Podcaster Aaron Roden can’t stop talking.

“I’ve created a hobby out of needing people,” says Aaron Roden, which is a clever quip though not entirely true. Roden’s hobby is podcasting and his show, Air Raid, recently logged its 249th episode in five-plus years. Those numbers testify to Roden’s unwavering dedication (obsession?) to conducting conversations with people he doesn’t know very well—chiefly luminaries of Seattle music, filmmaking and comedy—and making those conversations available to the public.

Born and raised on the Kitsap Peninsula, Roden, 34, is a married father of two and city-employed geologist by trade. His gregarious nature—“I’ve always had a knack for picking up and talking to a stranger,” he says—makes him a natural interviewer, whether or not he’s behind a microphone.

“When someone tells me, ‘You’re good at talking,’ I don’t take that as a compliment,” he says, sipping a glass of whisky on a Friday afternoon in the guest house behind his home in Bitter Lake, which he uses as his recording studio. “It’s gotten me into trouble and made me late a lot of times because I don’t know how to get out of a conversation.”

Whether driven by bravado or ignorance, when he first started Air Raid Roden aspired to the top-dog status enjoyed by seasoned podcasters like Mark Maron of WTF and Luke Burbank of Too Beautiful to Live. Unlike his heroes, he entered the game without any preexisting celebrity to boost his credibility. Early interviews with filmmaker Lynn Shelton and musician/writer Sean Nelson snowballed into subsequent interviews with nationally touring performers like Trailer Park Boys and Bob Saget.

Roden developed an interview style—part armchair psychologist, part just-happy-to-be-here superfan—to tease out the kind of offbeat, humanizing insights his subjects rarely give to fact-finding journalists. His conversations need to be discursive to fill Air Raid’s 45–50 minutes of airtime. Roden says his guests are roughly 75 percent Seattle talent, 25 percent national names that draw attention to the show. Presumably many of his listeners—which he says he doesn’t have the proper analytic tools to count—tune in no matter who Roden’s guest is; Roden, earnest and enthusiastic, is himself a draw. The mix of local and national names puts Air Raid guests on an equal playing field.

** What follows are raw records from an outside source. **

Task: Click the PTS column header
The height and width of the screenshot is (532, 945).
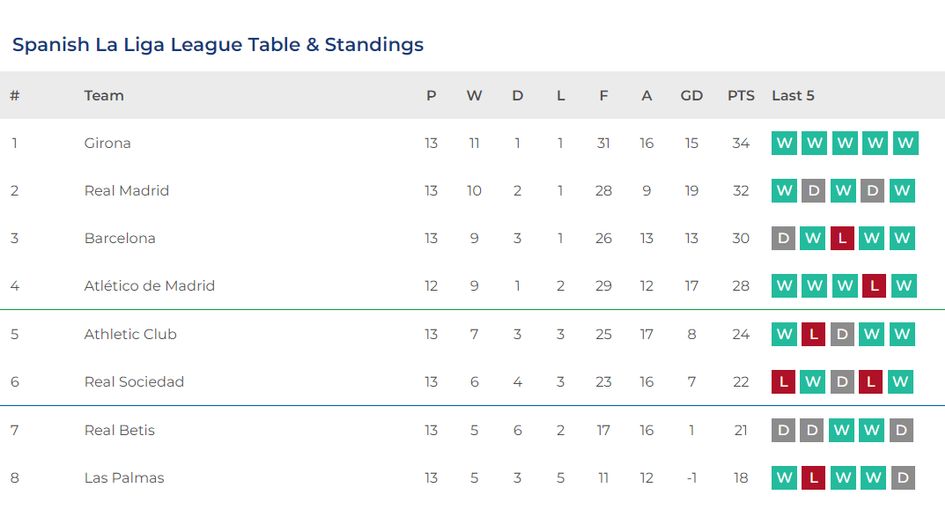Action: [x=741, y=96]
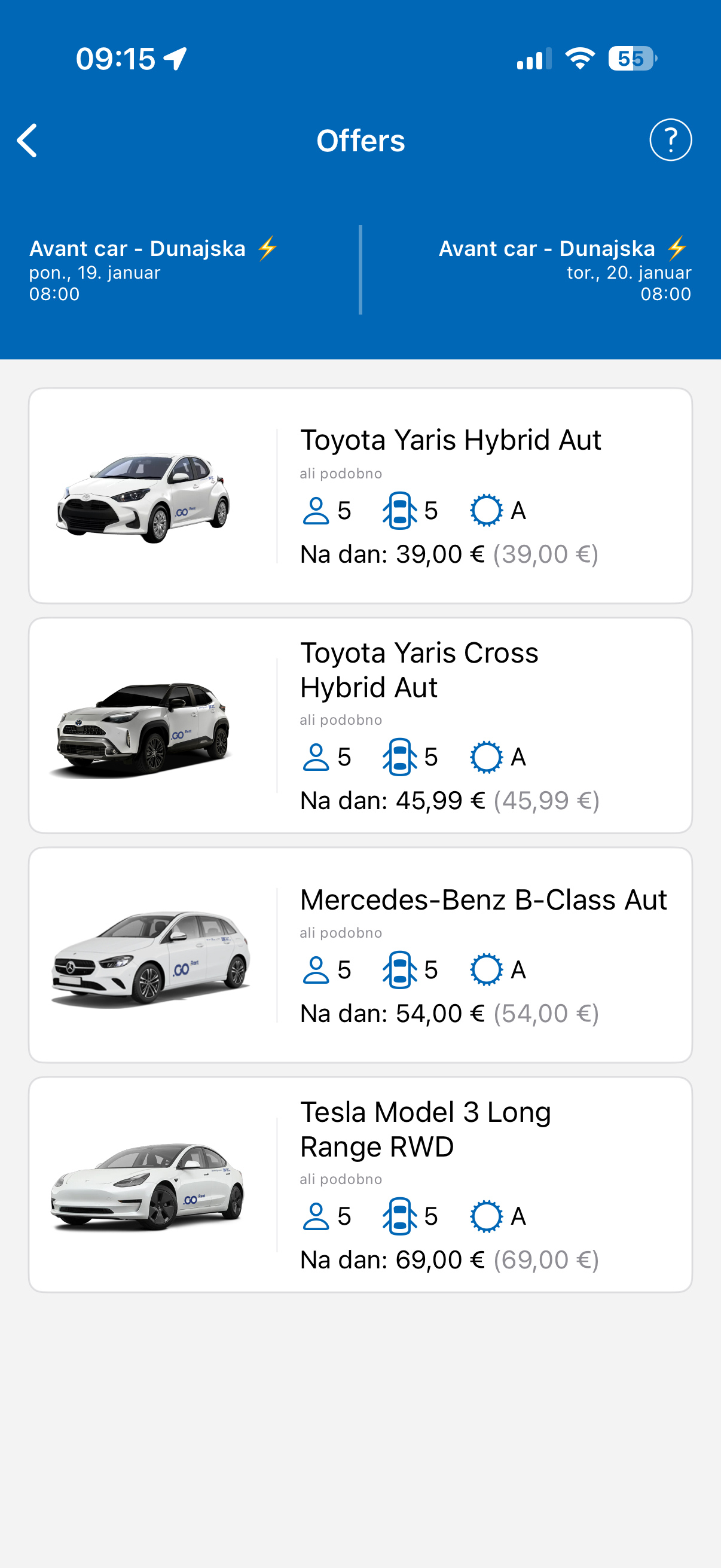
Task: Select Toyota Yaris Cross Hybrid Aut offer
Action: 418,670
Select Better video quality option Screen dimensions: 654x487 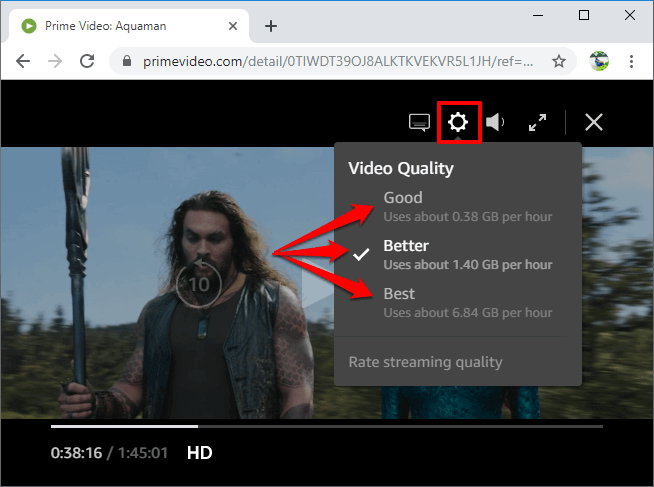[406, 246]
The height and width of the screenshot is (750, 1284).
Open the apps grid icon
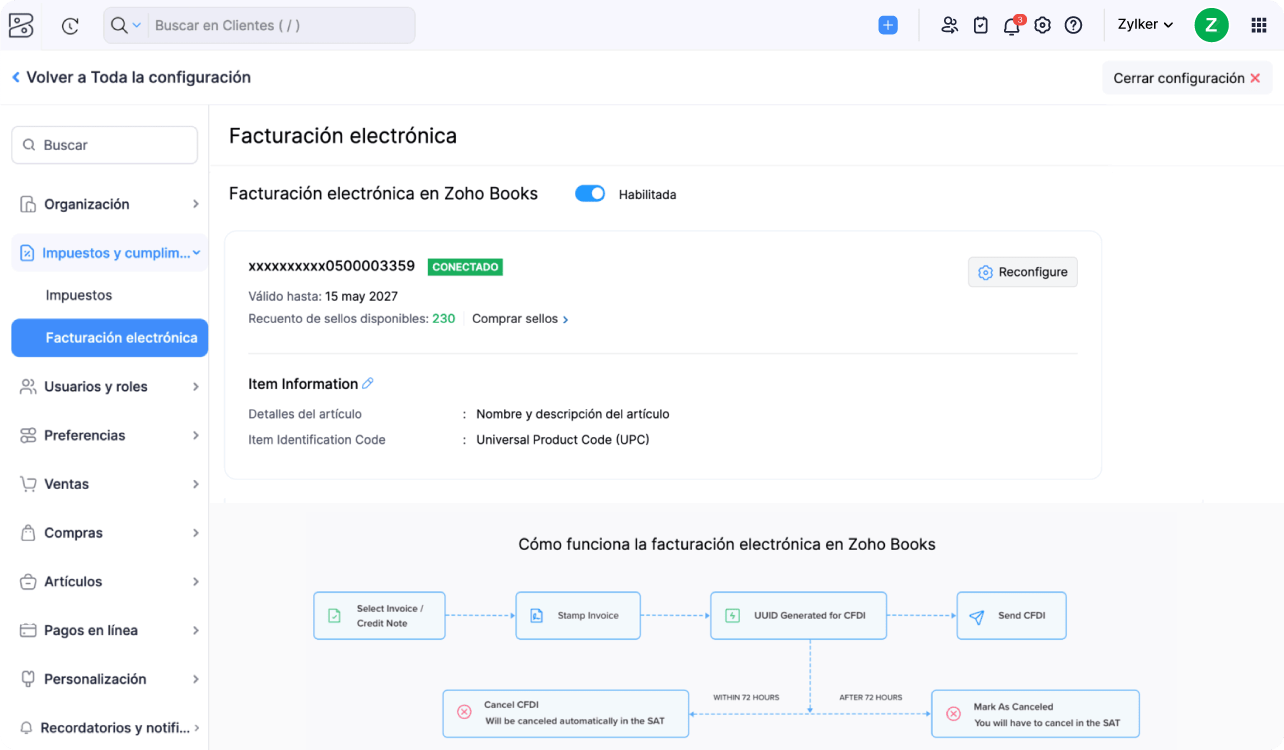[1257, 24]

“I had no idea when I started the show that there’s so much awesome talent in this town,” Roden says.

In the past few months, he’s disarmed some notoriously prickly subjects to elicit unique, affecting on-air moments: Ishmael Butler revealed the story behind his first-ever performance, at a Garfield High School talent show, for example, and he inadvertently bonded with Montage of Heck director Brett Morgen who was fervently missing his kids during an 18-hour press junket. Most recently, while recording episode 249 at the Crocodile “all hopped up on Dayquil,” he pissed off Jon Spencer of the Jon Spencer Blues Explosion by referring to his music as “lo-fi.” Roden rarely edits out his flubs from the finished podcast.

“People enjoy hearing me fail,” he says.

Not enough so that his reputation suffers. Roden says that these days, publicists and artists like Spencer are requesting appearances on the show. To Roden, that’s validation in its own right. The show is a featured podcast on KIRO Radio’s website and occasionally, when featuring a bigger-named guest, gets top billing on iTunes.

“That’s something I’m always concerned about,” he says. “Do I have any cred at all? I don’t know.”

Roden hosts his second-annual Air Raid Live show at Naked City Brewery in Greenwood on Saturday, June 20. Guests are comedian Elicia Sanchez, musicians Mikey and Matty, and Galen Disston and Michael Parker of Pickwick.